For now, they waited and circled. On a mission like this one with so many birds in the
air, breaking discipline meant becoming a greater hazard than the enemy. For Durant, the
most harrowing part of his mission was done. Inserting Chalk One, his fifteen-man portion
of the ground force, had meant descending into an opaque cloud of dust to rooftop level
over the target building, avoiding poles and wires, and squinting down through the Black
Hawk's chin bubble into the brown swirl to stay lined up while the men slid down ropes to
the ground. All Durant could do was hold blind and steady, and pray that none of the other
birds flitting around him in the cloud got thrown off schedule or bumped off course. A
complex mission like this one was choreographed as carefully as a ballet, only dangerous
as hell. Guys got killed all the time just training for exercises like this, much less
ducking RPGs and small-arms fire. Durant had inserted Chalk One without incident. The rest
was supposed to be easy.

Now nothing was going to be easy.

-10-

Admiral Jonathan Howe's first inkling that something was amiss in Mogadishu came when air
traffic controllers at the UN compound forced his plane to circle out over the ocean far a
time before landing.

Howe was returning from meetings in Djibouti and Addis Ababa, exploring a plan for
bringing Aidid peacefully to heel. When they were cleared to land attack helicopters
refueling and uploading ammo on the tarmac by the Task Force Ranger hangar. When he
landed, Howe telephoned his chief of staff. He was told about the Ranger raid and the
downed helicopter. The aide told him there was a big fight going on in the city and he
would probably be stuck for a while at the airport.

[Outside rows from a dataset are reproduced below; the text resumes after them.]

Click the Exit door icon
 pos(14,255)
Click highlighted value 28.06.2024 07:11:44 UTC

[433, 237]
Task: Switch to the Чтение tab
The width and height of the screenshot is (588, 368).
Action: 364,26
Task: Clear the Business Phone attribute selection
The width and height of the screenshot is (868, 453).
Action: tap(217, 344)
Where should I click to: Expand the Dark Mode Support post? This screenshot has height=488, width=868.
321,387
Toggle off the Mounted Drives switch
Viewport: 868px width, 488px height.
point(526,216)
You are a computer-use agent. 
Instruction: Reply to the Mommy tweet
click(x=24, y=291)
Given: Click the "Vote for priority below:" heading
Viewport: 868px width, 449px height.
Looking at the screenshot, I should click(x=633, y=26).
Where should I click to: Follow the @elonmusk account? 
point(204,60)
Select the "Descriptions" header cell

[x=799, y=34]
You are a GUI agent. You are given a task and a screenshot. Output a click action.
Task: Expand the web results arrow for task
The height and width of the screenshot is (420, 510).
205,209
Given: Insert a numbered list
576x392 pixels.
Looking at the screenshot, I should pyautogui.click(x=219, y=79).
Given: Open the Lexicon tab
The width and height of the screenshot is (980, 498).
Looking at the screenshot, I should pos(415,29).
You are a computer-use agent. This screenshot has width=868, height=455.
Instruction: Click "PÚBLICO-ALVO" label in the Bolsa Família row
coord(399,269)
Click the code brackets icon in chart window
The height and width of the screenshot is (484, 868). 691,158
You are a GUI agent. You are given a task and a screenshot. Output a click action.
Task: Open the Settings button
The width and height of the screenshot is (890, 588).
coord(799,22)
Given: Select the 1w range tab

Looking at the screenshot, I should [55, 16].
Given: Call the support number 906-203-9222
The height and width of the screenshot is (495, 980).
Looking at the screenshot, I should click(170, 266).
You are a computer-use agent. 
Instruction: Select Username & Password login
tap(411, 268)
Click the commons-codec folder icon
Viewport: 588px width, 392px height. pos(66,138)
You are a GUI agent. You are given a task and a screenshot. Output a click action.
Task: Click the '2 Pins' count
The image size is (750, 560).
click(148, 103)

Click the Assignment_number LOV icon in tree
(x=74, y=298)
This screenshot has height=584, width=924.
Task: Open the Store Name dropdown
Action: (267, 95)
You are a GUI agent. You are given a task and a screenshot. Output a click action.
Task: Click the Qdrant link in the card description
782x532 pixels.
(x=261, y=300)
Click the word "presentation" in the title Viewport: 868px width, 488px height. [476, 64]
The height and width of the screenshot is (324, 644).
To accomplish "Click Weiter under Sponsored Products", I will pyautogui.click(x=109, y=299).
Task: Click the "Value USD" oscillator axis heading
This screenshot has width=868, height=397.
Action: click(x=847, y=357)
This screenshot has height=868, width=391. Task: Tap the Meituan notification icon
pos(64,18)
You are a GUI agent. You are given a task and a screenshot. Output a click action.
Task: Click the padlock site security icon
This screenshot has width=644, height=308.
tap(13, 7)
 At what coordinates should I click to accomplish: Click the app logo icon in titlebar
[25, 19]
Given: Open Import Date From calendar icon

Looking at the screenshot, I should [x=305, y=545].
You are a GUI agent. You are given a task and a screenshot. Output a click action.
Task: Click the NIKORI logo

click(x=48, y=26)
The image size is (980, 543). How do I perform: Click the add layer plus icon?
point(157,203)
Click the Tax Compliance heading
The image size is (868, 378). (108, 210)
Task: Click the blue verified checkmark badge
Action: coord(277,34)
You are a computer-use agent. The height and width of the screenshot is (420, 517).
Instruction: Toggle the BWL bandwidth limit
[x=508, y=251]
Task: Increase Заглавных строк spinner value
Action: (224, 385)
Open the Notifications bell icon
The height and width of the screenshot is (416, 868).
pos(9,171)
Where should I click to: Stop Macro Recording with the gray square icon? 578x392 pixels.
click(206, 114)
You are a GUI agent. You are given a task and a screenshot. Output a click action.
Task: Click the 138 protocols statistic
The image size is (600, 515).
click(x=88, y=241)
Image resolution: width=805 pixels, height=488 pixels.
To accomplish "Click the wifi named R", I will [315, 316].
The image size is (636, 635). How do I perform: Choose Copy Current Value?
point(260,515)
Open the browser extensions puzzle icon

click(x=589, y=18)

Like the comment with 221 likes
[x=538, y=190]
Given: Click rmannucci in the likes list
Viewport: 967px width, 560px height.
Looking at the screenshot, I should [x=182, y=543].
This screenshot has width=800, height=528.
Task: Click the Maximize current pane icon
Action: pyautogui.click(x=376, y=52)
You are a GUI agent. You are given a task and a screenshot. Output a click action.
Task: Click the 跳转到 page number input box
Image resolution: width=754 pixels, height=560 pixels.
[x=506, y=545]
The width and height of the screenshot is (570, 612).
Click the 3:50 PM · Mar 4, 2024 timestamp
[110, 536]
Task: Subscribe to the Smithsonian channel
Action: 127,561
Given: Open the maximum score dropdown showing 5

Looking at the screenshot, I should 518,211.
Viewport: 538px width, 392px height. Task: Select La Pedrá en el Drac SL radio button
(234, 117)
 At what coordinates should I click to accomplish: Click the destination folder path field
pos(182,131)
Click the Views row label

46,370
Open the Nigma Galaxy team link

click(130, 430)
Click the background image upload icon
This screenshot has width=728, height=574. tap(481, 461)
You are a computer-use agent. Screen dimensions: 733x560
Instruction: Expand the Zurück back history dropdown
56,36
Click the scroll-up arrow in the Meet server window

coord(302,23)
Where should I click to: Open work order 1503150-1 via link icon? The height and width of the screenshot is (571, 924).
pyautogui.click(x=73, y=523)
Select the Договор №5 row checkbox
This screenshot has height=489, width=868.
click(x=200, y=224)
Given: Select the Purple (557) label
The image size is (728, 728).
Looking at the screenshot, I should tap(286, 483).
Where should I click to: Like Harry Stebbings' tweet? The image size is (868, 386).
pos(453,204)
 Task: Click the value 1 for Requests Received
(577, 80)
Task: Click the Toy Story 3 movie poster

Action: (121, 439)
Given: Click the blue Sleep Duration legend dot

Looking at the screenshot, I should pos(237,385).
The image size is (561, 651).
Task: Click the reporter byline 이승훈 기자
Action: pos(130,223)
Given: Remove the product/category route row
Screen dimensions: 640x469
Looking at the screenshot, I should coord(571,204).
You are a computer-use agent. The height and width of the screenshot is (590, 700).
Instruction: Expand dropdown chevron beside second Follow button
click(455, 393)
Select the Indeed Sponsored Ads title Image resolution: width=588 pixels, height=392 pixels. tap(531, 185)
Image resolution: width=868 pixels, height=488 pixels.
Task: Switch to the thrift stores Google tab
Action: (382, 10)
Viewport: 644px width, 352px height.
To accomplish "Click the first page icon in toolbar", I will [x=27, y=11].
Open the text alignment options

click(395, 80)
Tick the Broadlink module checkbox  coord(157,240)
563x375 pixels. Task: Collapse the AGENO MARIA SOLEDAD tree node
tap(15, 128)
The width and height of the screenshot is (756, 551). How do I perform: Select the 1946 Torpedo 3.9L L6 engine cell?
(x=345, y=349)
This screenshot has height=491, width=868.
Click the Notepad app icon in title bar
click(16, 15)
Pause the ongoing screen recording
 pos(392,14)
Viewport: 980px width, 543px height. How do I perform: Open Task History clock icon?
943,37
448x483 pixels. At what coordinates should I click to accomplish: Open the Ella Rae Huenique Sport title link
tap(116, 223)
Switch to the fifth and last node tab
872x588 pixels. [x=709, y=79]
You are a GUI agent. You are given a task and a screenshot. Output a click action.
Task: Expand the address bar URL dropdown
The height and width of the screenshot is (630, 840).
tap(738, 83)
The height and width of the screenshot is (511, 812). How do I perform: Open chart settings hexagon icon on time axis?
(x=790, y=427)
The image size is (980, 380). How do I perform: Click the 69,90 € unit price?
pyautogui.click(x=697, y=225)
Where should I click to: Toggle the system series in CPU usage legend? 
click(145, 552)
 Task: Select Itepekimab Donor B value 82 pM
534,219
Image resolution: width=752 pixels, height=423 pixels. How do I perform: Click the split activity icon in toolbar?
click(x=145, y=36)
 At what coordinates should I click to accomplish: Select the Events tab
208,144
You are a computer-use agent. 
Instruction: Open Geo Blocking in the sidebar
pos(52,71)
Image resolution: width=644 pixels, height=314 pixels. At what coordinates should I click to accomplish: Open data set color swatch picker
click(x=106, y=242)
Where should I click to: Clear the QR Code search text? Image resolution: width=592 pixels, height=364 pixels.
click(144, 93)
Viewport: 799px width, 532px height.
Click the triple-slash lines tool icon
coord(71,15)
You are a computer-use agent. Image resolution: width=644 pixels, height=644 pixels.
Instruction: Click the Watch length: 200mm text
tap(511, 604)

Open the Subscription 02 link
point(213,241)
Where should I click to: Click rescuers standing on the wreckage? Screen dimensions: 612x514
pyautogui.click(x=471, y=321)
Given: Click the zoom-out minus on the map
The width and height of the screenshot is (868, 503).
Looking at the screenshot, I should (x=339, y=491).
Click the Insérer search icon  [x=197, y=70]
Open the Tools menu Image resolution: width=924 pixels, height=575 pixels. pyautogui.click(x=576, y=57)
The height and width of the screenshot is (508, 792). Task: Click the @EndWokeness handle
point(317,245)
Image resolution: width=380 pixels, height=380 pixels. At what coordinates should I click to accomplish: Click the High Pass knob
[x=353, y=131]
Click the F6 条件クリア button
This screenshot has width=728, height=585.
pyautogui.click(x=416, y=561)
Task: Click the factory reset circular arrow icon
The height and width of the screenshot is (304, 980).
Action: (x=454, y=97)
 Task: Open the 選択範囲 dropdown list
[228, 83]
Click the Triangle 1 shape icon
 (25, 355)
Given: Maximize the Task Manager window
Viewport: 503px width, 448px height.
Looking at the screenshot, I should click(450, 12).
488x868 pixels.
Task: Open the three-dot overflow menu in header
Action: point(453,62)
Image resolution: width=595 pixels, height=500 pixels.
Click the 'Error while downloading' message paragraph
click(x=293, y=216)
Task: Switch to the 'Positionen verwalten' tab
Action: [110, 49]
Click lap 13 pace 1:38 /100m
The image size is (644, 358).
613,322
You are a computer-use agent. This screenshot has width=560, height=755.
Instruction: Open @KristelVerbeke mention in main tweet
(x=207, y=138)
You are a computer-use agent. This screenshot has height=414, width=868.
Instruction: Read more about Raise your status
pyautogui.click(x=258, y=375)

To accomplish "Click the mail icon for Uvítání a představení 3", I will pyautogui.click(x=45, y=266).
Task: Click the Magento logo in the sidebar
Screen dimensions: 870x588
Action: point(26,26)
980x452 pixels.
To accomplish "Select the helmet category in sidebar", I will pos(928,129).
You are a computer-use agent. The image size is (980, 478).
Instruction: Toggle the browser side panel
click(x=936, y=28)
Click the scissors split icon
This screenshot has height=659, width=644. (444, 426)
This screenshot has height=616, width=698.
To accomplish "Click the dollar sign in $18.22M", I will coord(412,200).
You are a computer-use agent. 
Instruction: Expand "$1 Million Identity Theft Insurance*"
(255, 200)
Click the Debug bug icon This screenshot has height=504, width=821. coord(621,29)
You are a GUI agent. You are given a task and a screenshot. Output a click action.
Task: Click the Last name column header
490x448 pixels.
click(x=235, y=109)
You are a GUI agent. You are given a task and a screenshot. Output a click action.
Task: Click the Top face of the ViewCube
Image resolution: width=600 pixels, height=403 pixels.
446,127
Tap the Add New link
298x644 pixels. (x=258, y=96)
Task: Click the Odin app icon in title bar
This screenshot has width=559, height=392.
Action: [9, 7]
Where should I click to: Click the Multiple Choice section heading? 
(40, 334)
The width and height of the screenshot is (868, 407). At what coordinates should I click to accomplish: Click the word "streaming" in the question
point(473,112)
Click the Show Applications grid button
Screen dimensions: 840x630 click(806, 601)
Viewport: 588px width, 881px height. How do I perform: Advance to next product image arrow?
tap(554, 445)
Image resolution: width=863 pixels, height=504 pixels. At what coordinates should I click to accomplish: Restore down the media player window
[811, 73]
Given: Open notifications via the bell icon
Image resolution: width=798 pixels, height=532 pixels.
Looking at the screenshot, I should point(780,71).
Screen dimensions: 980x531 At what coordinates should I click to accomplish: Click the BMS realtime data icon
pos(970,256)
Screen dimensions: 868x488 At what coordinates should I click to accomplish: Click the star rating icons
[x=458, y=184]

Howe was a slender, white-haired man whose pale complexion hadn't even pinked after seven
months in Mogadishu. His staff joked that it was from all those years aboard submarines,
although in Howe's distinguished naval career he had had his share of surface vessels,
everything from battleship, to aircraft carriers. Whatever the cause, he seemed immune to
sunlight, even Somalia's. Aidid's propaganda sheets had dubbed him “Admiral Howe,” but the
envoy's calm, polite manner belied the nickname. He had served as deputy national security
adviser for President Bush and had helped with the transition in the White House to the
Clinton administration, so impressing the new team that he had been talked out of a
comfortable Florida retirement to assume the unenviable task of supervising an even
trickier transition in Somalia. He was Boutros-Ghali's top man in Mog, effectively running
the mission on the ground. It was not an easy assignment. Howe had slept for months on a
cot in his office on the first floor of the old U.S. embassy building, which was falling
apart. For some of the time he had a tin-roofed cabin, but regular shellings generally
drove him and the other civilians at the compound inside the stone walls of the main
building. There were no toilets in the embassy, and so few portable ones outside, that the
men toted plastic bottles to relieve themselves. They ate three meals a day out of a
cafeteria on the grounds. A story in The Washington Post that suggested the UN staff
enjoyed luxurious accommodations had provoked bitter laughter.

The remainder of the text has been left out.